** What you should do **
Your output must be the line containing "Task: Open the Web Page external link icon" followed by every later line in the entries below, all copied exactly.

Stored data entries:
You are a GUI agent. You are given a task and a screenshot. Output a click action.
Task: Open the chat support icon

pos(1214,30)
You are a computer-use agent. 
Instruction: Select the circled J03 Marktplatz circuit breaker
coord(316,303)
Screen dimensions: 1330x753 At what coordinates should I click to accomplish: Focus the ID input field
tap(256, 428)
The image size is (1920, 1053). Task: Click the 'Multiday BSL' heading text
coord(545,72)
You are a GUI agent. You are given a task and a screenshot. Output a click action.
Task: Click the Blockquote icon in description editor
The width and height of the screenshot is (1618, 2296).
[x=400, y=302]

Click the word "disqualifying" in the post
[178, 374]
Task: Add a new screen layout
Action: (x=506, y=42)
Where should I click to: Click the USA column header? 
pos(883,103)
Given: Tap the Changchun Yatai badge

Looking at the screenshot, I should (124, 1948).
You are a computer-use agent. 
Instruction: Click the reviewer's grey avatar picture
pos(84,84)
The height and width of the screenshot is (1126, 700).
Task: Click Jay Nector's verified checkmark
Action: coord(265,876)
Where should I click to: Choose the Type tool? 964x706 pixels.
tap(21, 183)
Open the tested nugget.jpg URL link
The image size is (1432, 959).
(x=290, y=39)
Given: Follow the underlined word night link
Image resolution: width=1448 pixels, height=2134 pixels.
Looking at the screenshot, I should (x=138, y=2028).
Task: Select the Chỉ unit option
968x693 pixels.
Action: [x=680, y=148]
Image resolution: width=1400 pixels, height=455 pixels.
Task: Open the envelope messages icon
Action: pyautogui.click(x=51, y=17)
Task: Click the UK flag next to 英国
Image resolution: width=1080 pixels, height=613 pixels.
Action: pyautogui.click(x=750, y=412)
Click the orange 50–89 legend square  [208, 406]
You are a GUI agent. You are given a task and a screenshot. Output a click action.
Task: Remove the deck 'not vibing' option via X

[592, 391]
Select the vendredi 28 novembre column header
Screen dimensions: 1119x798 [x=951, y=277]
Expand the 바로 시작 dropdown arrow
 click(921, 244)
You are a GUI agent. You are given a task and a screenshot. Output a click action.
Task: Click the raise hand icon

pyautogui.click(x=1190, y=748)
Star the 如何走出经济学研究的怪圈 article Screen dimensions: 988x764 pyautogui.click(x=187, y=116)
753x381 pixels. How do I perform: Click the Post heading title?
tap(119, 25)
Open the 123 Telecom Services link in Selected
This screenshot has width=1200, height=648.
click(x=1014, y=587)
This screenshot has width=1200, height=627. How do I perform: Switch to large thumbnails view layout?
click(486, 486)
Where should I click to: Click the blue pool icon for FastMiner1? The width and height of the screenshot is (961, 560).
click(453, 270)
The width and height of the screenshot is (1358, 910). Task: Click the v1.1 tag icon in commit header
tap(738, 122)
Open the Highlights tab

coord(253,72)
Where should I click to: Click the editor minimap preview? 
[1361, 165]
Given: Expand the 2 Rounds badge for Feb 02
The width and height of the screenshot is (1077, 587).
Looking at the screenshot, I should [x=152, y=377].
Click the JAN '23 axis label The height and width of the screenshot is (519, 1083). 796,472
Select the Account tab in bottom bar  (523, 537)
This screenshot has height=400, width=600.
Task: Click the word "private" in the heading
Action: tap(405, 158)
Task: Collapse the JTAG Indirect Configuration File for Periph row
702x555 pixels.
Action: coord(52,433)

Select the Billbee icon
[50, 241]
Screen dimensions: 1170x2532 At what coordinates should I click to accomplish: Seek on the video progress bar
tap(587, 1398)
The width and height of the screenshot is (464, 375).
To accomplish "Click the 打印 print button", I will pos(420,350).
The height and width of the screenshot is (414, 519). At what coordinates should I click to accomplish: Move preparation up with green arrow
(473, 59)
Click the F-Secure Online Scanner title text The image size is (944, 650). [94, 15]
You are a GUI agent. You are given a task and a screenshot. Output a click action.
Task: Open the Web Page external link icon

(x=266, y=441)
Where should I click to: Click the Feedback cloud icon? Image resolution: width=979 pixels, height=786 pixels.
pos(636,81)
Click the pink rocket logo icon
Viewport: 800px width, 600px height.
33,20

** Task output **
Task: Open the Web Page external link icon

(x=266, y=441)
Where should I click to: Click the Feedback cloud icon? Image resolution: width=979 pixels, height=786 pixels.
pos(636,81)
Click the pink rocket logo icon
Viewport: 800px width, 600px height.
33,20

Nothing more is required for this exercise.